DOULEUR & DÉSESPOIR CHEZ JÉRÉMIE: LAMENTATIONS 3 & 4/6
La troisième lamentation se trouve en Jér. 15,
10-21. Encore une fois, « les méchants »
et « les puissants » sont après Jérémie (15, 21). Jérémie regrette d’avoir été né (cp. Job 3,
1-6). Encore une fois, on retrouve le
langage juridique : Jérémie est « un homme de querelle (hb : rib,
c.-à-d. « litige ») et de dispute » (15, 10). Non seulement Jérémie prétend ne pas avoir
commis de faute, mais il insiste également qu’il intercède en faveur du peuple
depuis un certain temps contre Yahvé, qui lui, profère des menaces d’exécuter
des jugements contre le peuple. Donc,
pourquoi Jérémie se fait-il persécuté?[1] En Jér. 15, 14, Yahvé affirme que sa colère
est un feu éternel (voir Jér. 17, 4,27).
La lamentation qu’on retrouve en 15, 15-21 contient trois parties :
une pétition (v. 15b), une affirmation d’innocence et de fidélité (vv. 15c-17)
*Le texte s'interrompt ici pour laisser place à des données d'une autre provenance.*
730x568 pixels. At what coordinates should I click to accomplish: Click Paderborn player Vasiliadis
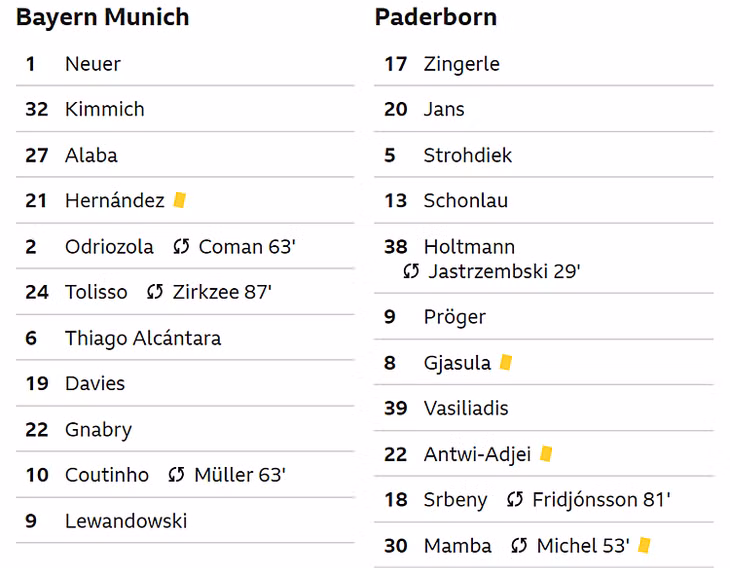click(x=466, y=408)
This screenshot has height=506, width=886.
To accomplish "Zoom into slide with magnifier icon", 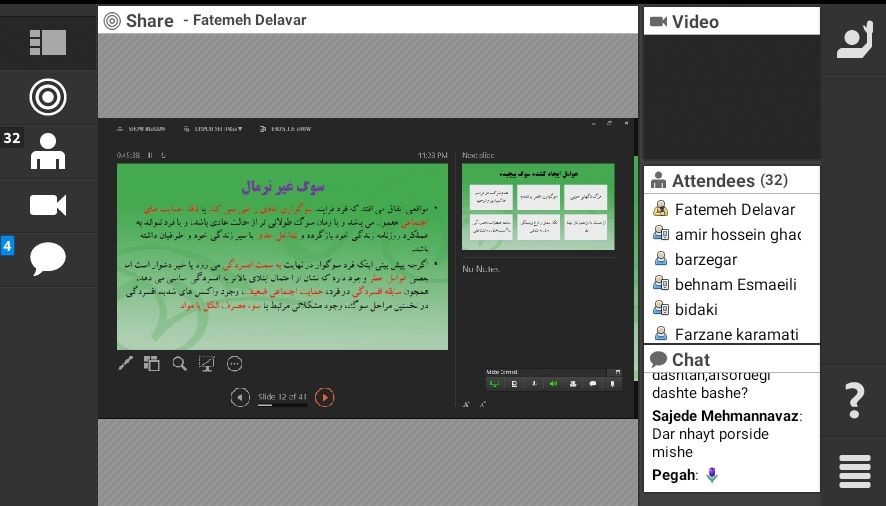I will pos(179,364).
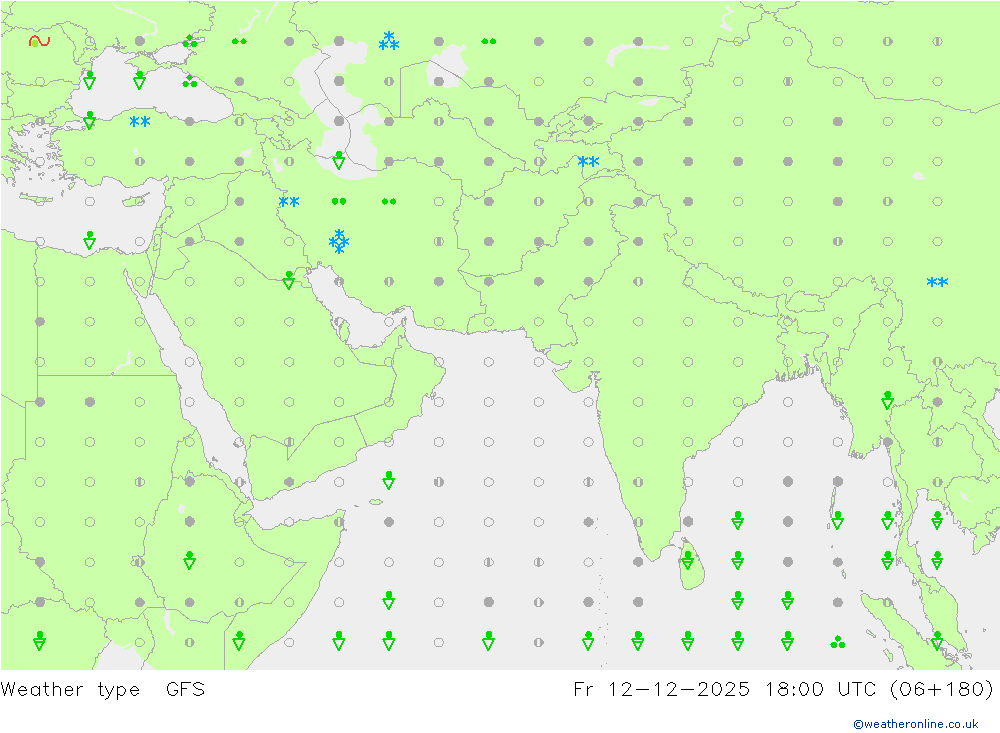Select the shower symbol at the Persian Gulf head
Image resolution: width=1000 pixels, height=733 pixels.
(289, 280)
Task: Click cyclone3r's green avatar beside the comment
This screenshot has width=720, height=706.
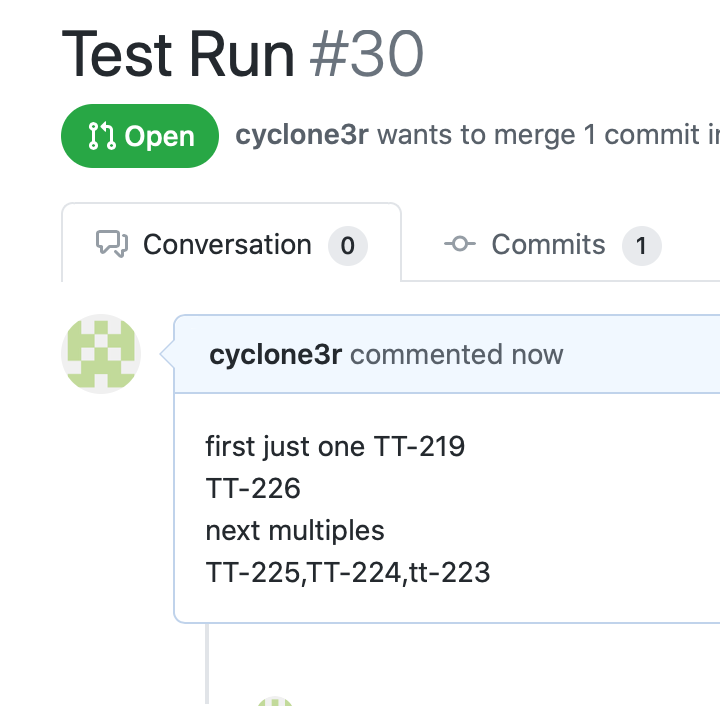Action: point(101,354)
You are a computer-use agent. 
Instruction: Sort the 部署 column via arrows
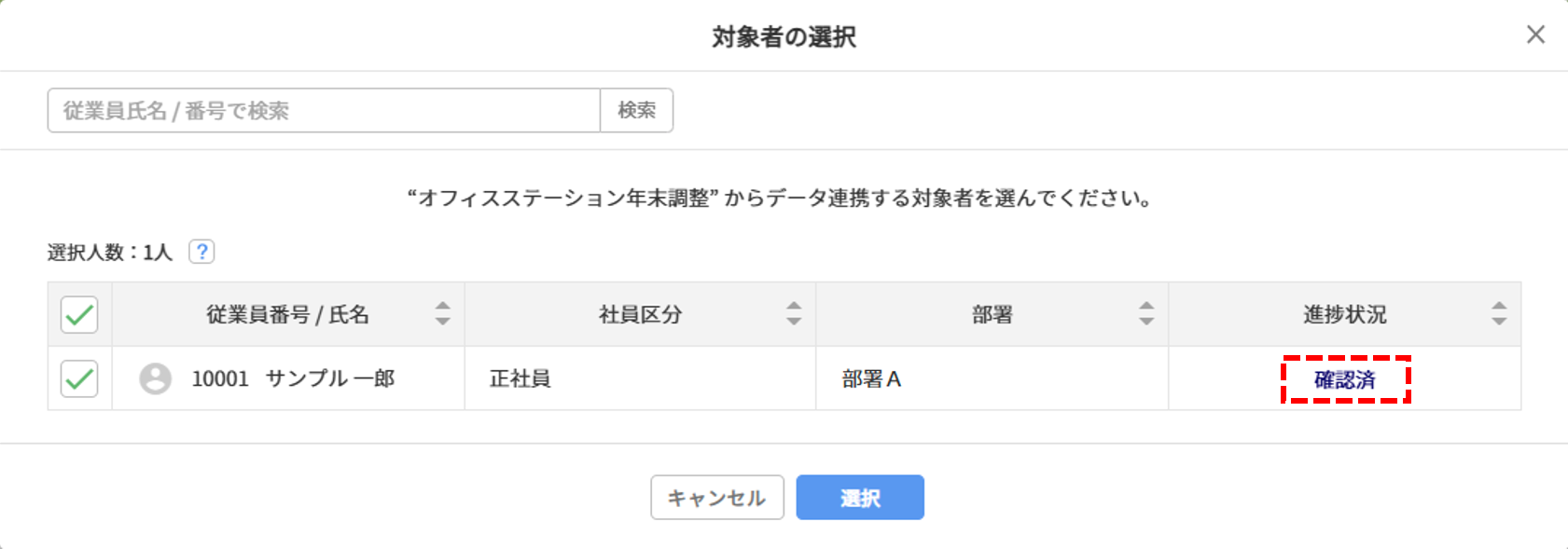1146,314
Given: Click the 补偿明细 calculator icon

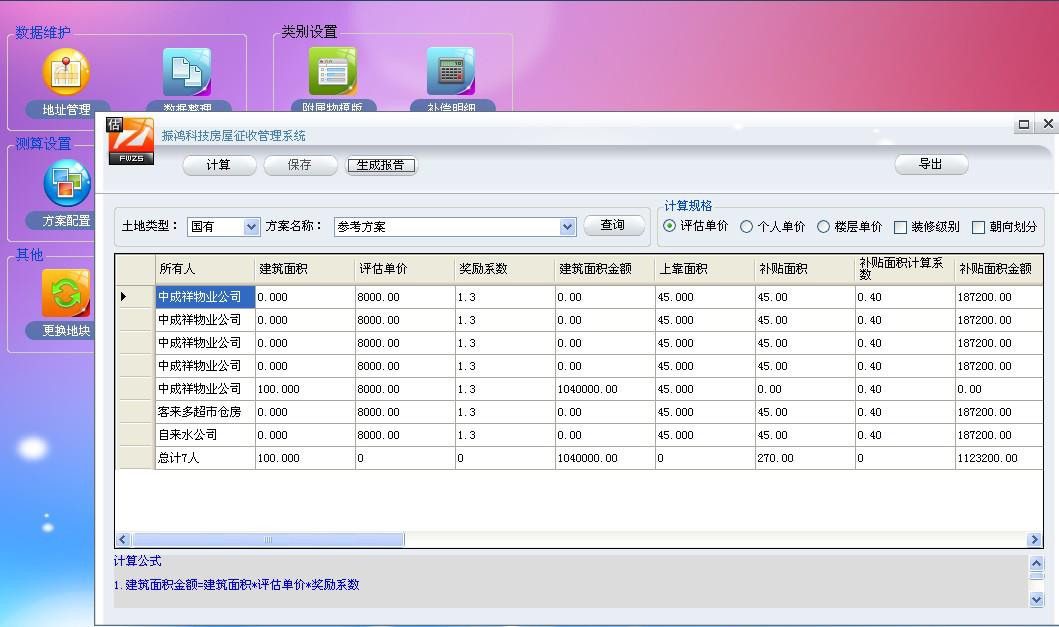Looking at the screenshot, I should [450, 72].
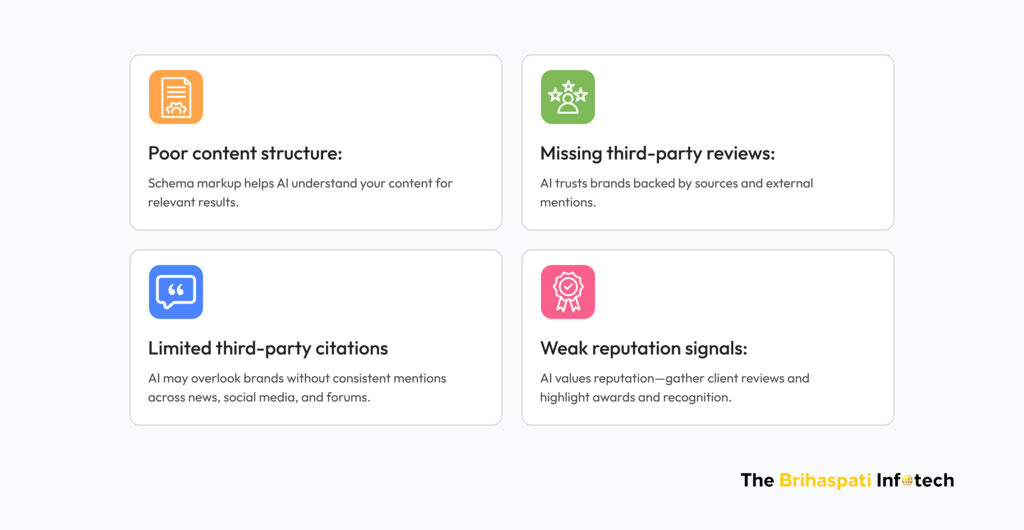Screen dimensions: 1024x530
Task: Click the pink award ribbon icon
Action: tap(568, 292)
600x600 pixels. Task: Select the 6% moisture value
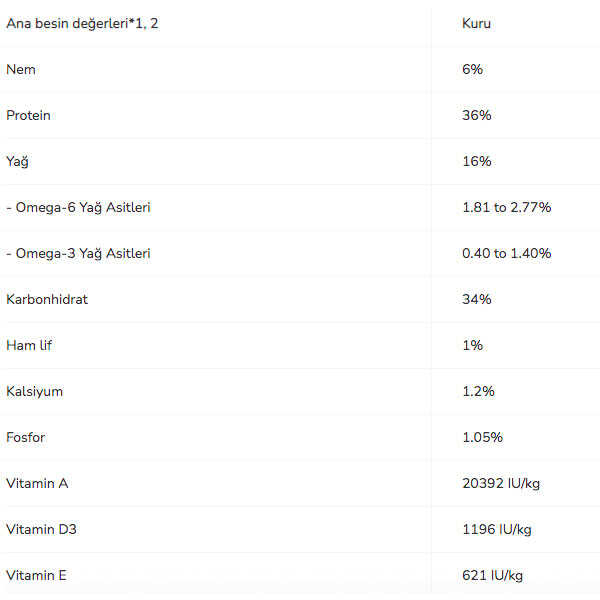pos(472,69)
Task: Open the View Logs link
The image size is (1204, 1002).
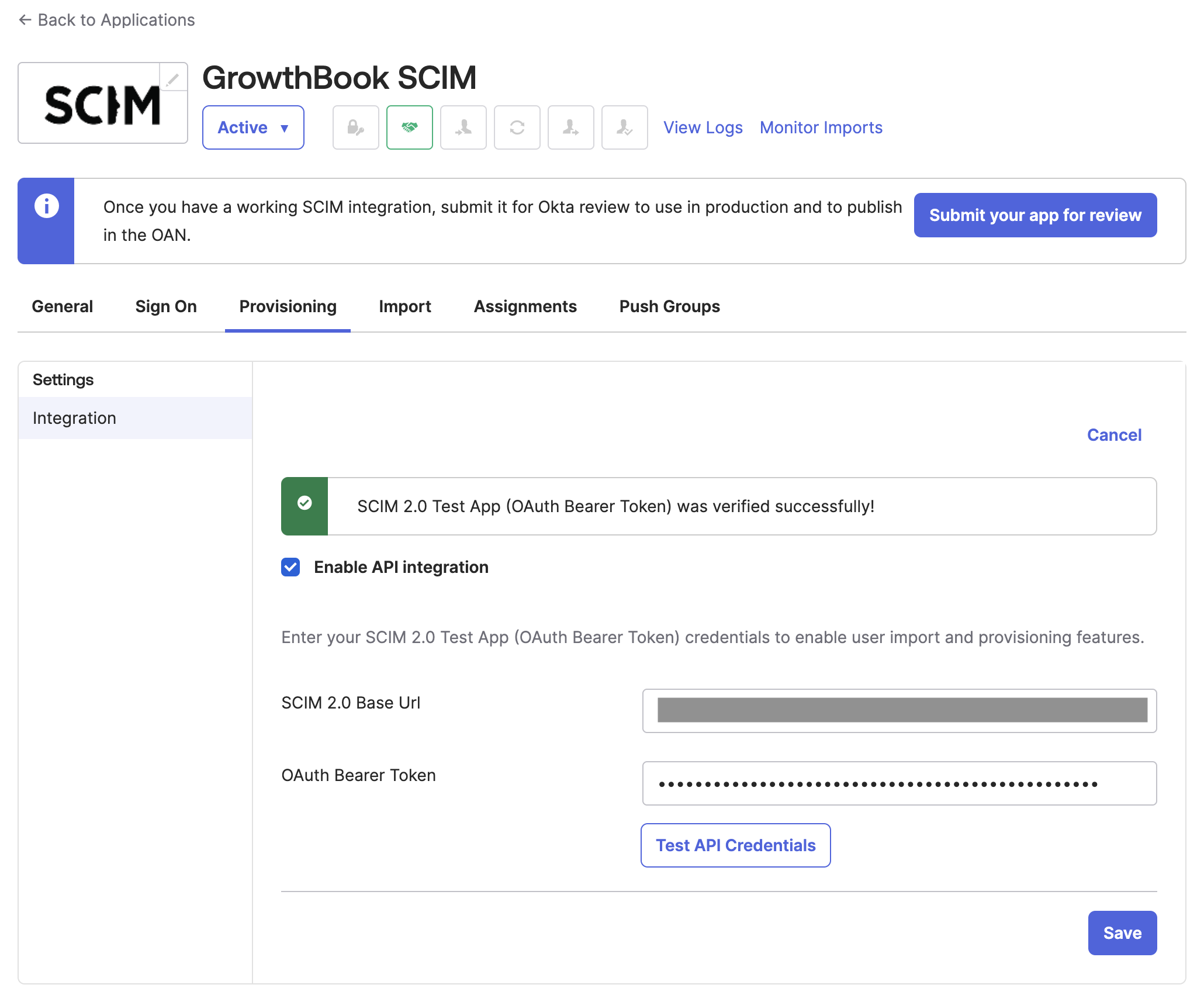Action: click(x=703, y=127)
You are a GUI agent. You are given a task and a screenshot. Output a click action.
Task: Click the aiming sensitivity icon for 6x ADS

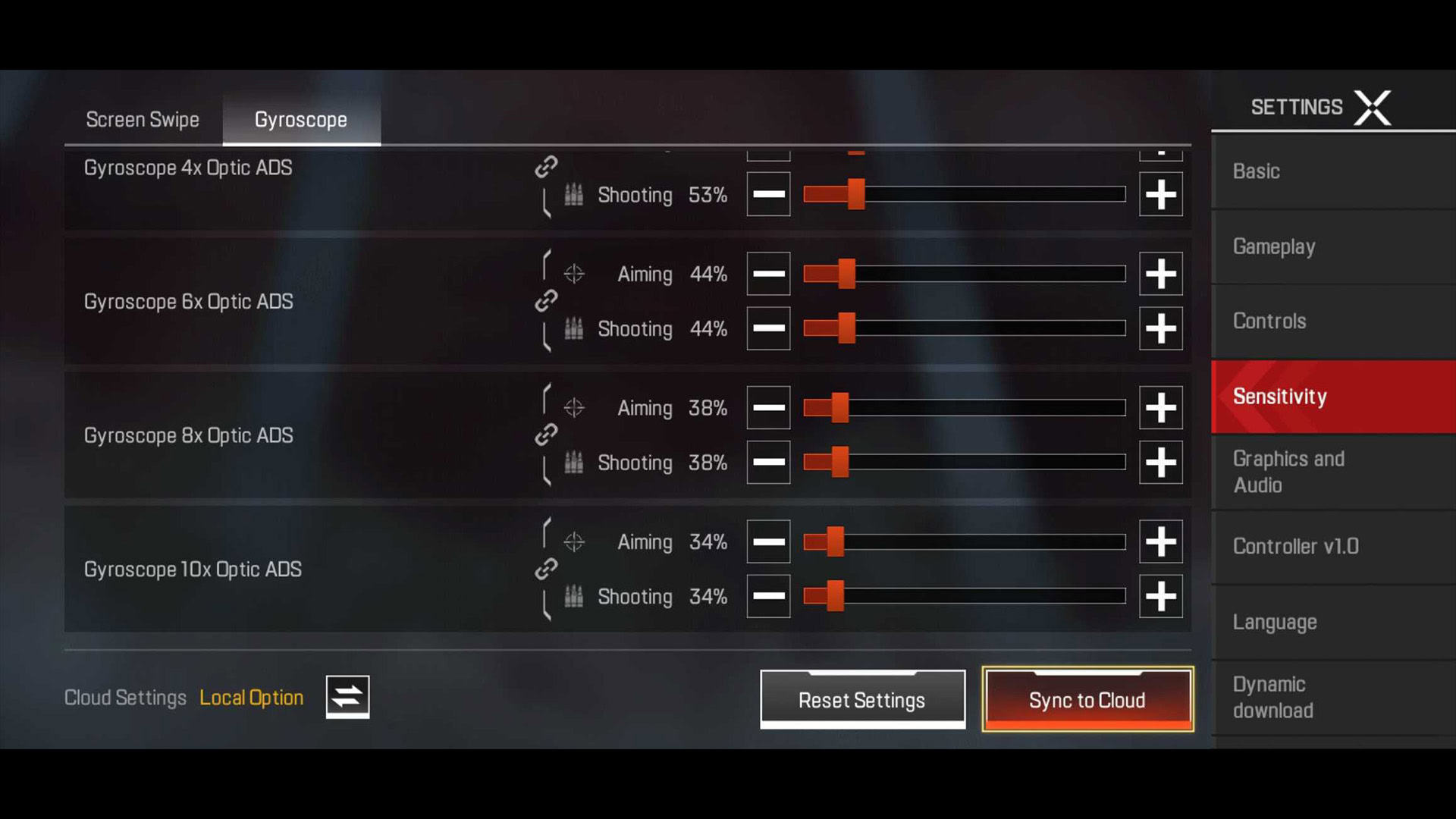pos(575,273)
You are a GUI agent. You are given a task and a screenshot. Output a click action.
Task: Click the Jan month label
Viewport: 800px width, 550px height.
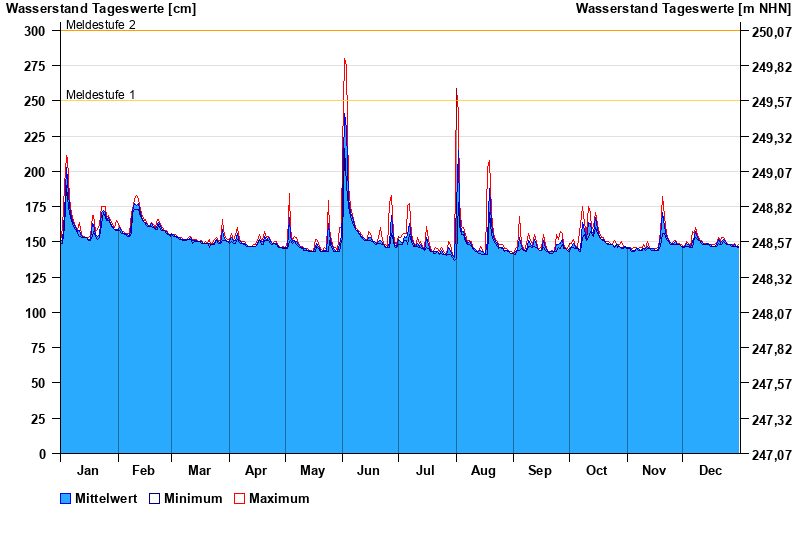[88, 470]
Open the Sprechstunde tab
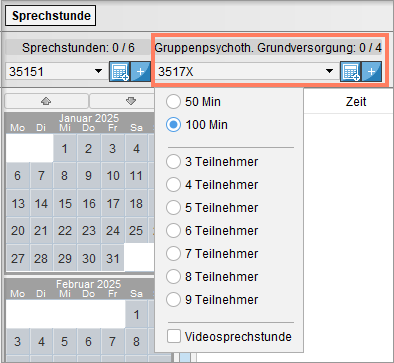 51,15
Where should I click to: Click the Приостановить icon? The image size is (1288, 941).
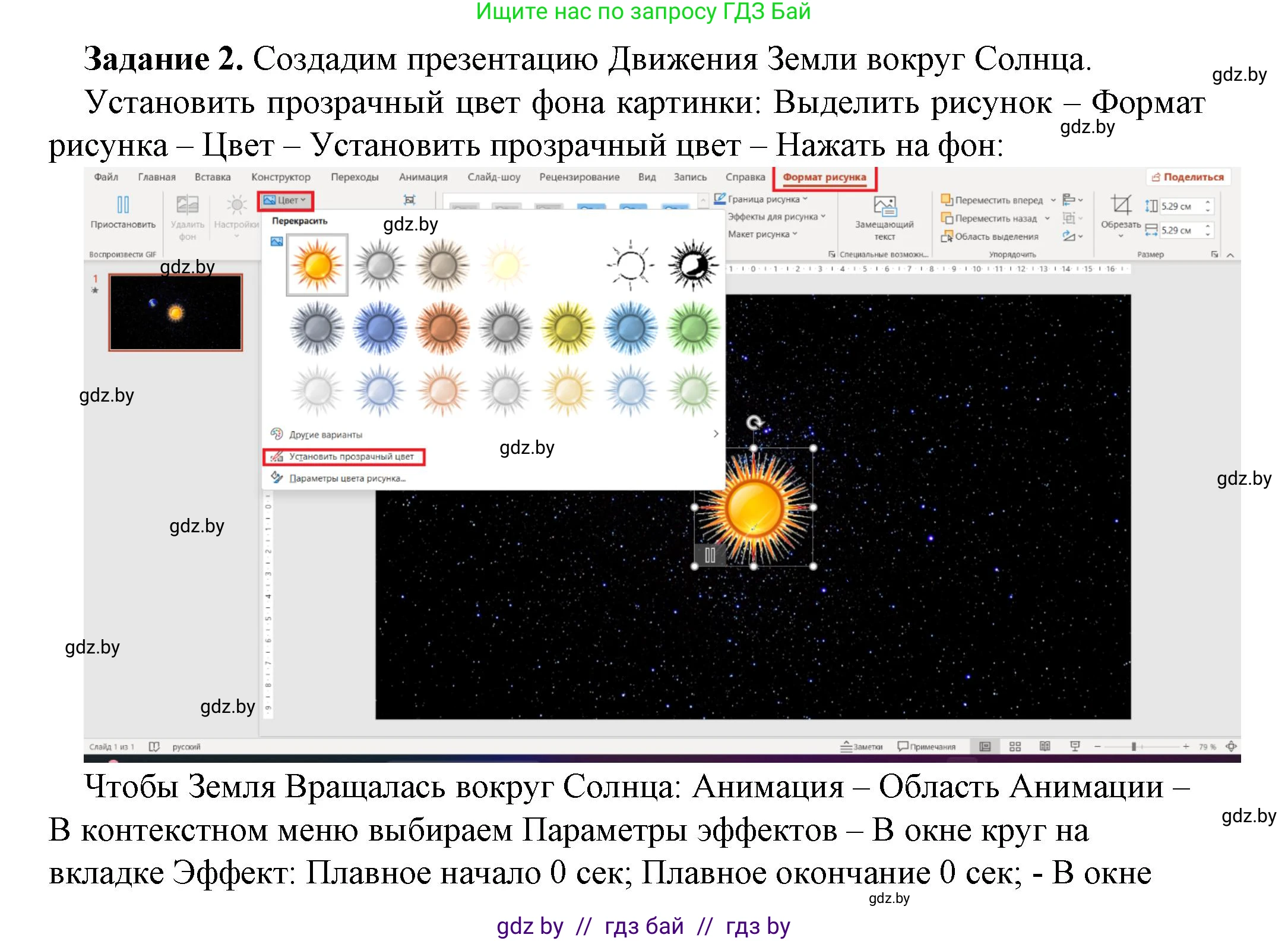pyautogui.click(x=122, y=203)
et une plainte (v. 18). Comme dans la
première lamentation (11, 20), Jérémie demande à Dieu de lui venger de ses
persécuteurs (15, 15). La demande de « ne
lui rendre pas victime » (15, 15; c.-à-d. « ne lui enlever pas la vie »)
démontre à la fois le fait que Jérémie soit conscient que sa vie est en danger
et aussi son désir de continuer à vivre.
Jérémie continue en accusant Yahvé non seulement d’être la cause de sa souffrance,
mais aussi de l’avoir abandonné volontairement pour qu’il fasse face, seul, aux
attaques de ses adversaires.[2] En 15, 18, Jérémie accuse Yahvé de nouveau,
cette fois-ci d’être aussi faux et aussi peu fiable qu’un oued lors d’une
sécheresse (voir Jér. 2, 13; 17, 13). Alors
qu’il annonce un désastre national imminent, Jérémie vit l’angoisse que la
nation de Juda vivra une fois qu’elle se trouve en exil en Babylone. Comme Jérémie est persécuté par ses
concitoyens, et se plaint auprès de Dieu, les Judéens au Babylone vont se
plaindre auprès de Yahvé, le Seigneur de l’alliance.[3] La promesse de Yahvé d’être avec Jérémie pour
lui délivrer – tel qu’on la retrouve dans le récit de sa vocation (1, 18-19) –
est répétée en 15, 20 (voir 15, 12).
La 4e
psaume de lamentation se trouve en Jér. 17, 14-18. Jérémie demande que ses ennemis puissent
vivre les choses desquelles il cherche à se sauver, à savoir : la honte, le
fait d’être effrayé, le jour du malheur et la destruction. L’hostilité de la prière est surprenante,
mais Jérémie prie avec l’audace qui caractérise la tradition d’Israël depuis l’époque
de Moïse. Le langage de cette prière
démontre que la relation entre Jérémie et Yahvé est caractérisée par une
communion intense. Celui qui prie est
rempli avec la douleur et la rage, et il remet la vengeance à Dieu.[4] De telles plaintes sont habituellement exaucées
par un oracle de rassurance. Dans ce
poème, par contre, il n’y a pas de réponse. L’hostilité à laquelle Jérémie fait face de
la part de ses adversaires est égalée par le silence de Dieu. Ce silence n’est pas expliqué – il s’agit
simplement d’une réalité dans cette vie de foi angoissée. Le prophète vit lui-même l’absence de
Yahvé, qui se trouve à être le destin d’Israël.[5]
[2] Brueggemann,
Walter, A Commentary on Jeremiah, pp. 146-47.
[3] Ibid, p. 150.
[4] Voir Bonhoeffer, Dietrich, Psalms: The Prayer Book of the
Bible, Minneapolis: Augsburg, 1974 [1966], p. 57, où, commentant les « psaumes
imprécatoires » (ceux dans lesquels le psalmiste prie que Dieu juge ses
ennemis), Bonhoeffer insiste que le croyant qui reprend ces psaumes aujourd’hui
doit enlever de son esprit toute pensée de vengeance personnelle et que
seulement celui qui est innocent vis-à-vis ses ennemis peut remettre la
vengeance à Dieu.
[5] Voir Brueggemann,
Walter, A Commentary on Jeremiah, pp. 163-65.